Despite numerous task-based fMRI studies on SP (8, 36, 37), we found only one study focusing on rsFC in such a patient group (38). Given the null outcomes in a robustly sampled study, this disparity might point to a notable publication bias in this field. As for the absent rsFC findings in SP, it is plausible that this patient cohort has milder impairment, aligning more with the HC phenotype than PD/AG patients do, leading to differing results when compared to PD/AG.

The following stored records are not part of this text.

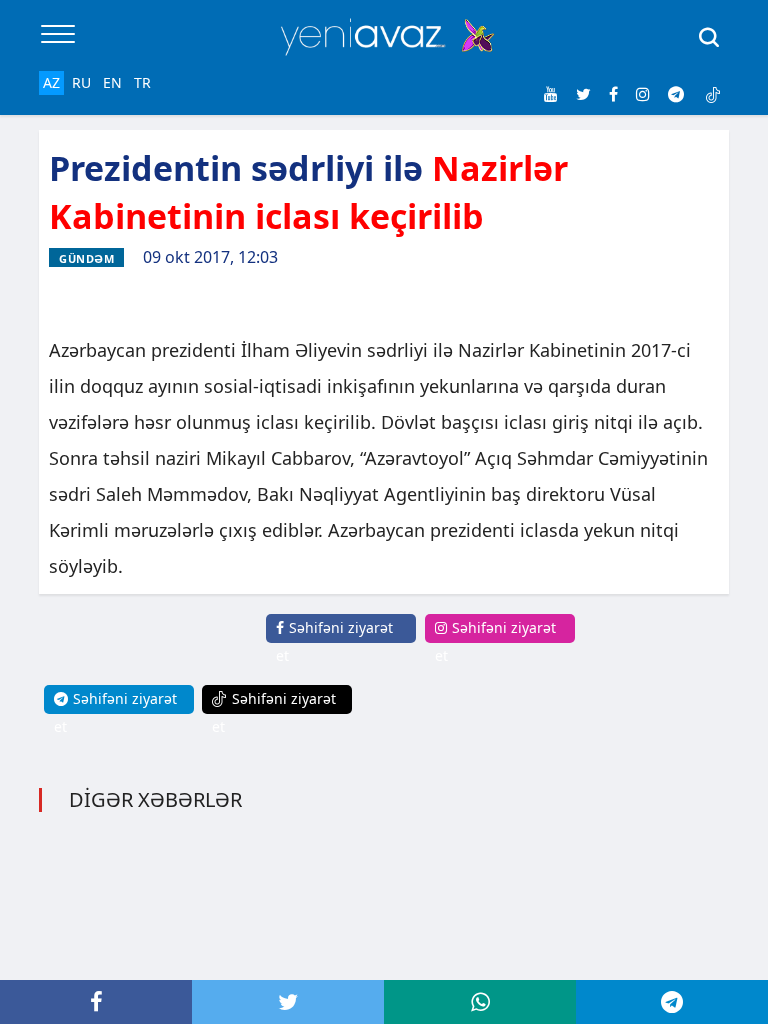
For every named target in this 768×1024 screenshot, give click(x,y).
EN (112, 82)
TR (142, 82)
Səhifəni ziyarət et (334, 641)
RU (81, 82)
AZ (51, 82)
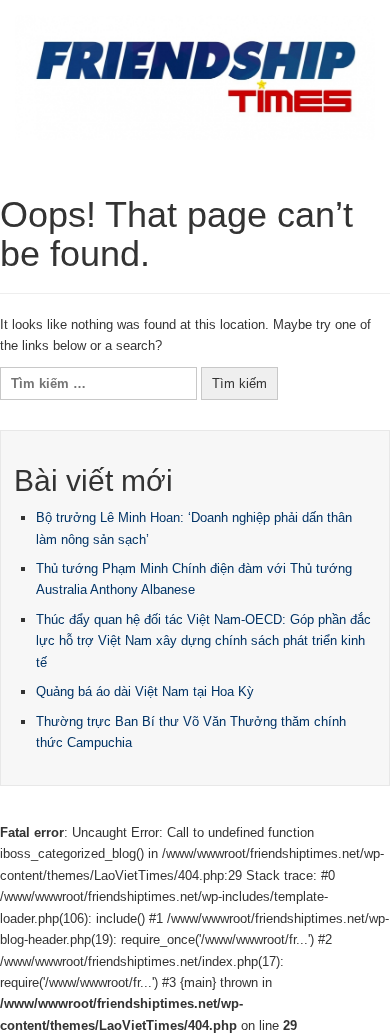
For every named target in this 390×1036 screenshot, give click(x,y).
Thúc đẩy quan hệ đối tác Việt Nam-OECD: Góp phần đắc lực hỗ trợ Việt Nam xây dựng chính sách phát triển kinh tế (203, 641)
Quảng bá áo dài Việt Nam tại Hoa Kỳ (145, 691)
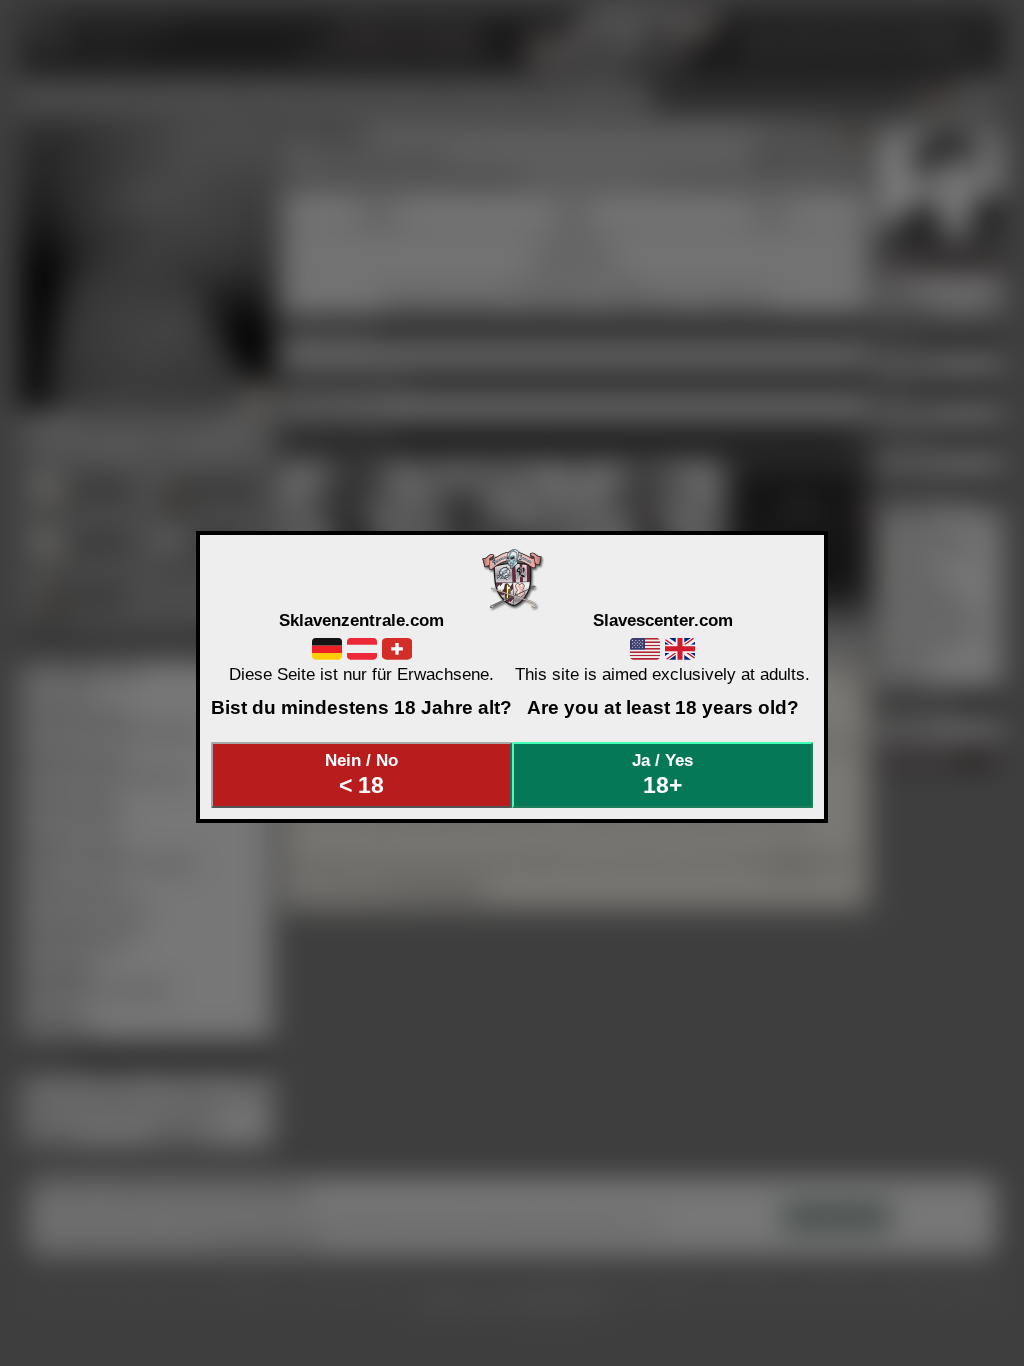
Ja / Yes (662, 774)
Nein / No (361, 774)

Current research on disorder classification (4) focuses on identifying commonalities between disorders, thus seeking transdiagnostic explanations for psychopathology and treatment responsivity. Present findings reveal notable differences between healthy controls and PD/AG patients, some distinctiveness for SAD patients, and no differences for those with SP (direct comparisons between patient groups also show differences, see supplemental material). As thus, present results challenge dimensional approaches to psychopathology to a certain extent. However, more comprehensive research methods like meta- or mega-analyses, especially from vast neuroimaging consortiums like ENIGMA (https://enigma.ini.usc.edu/), which aggregates previously unreported data, should be explored for a deeper understanding of this issue (39).
Strength and limitations
Limitations encompass comorbidity, ongoing psychotropic medication, and missing generalized anxiety disorder (GAD) diagnoses. We accounted for comorbidity by including the presence of any AD diagnosis in our analyses. Incorporating disorders like obsessive-compulsive disorder or posttraumatic stress disorder would offer a more transdiagnostic view. Our focus was on ADs and healthy controls, but direct inter-disorder comparisons would further highlight specific signatures. ROI selection prioritized functional associations over empirical anatomical distinctions. Using the latter would have provided a more detailed perspective with smaller ROIs. However, we believe this approach would have complicated clinical interpretation.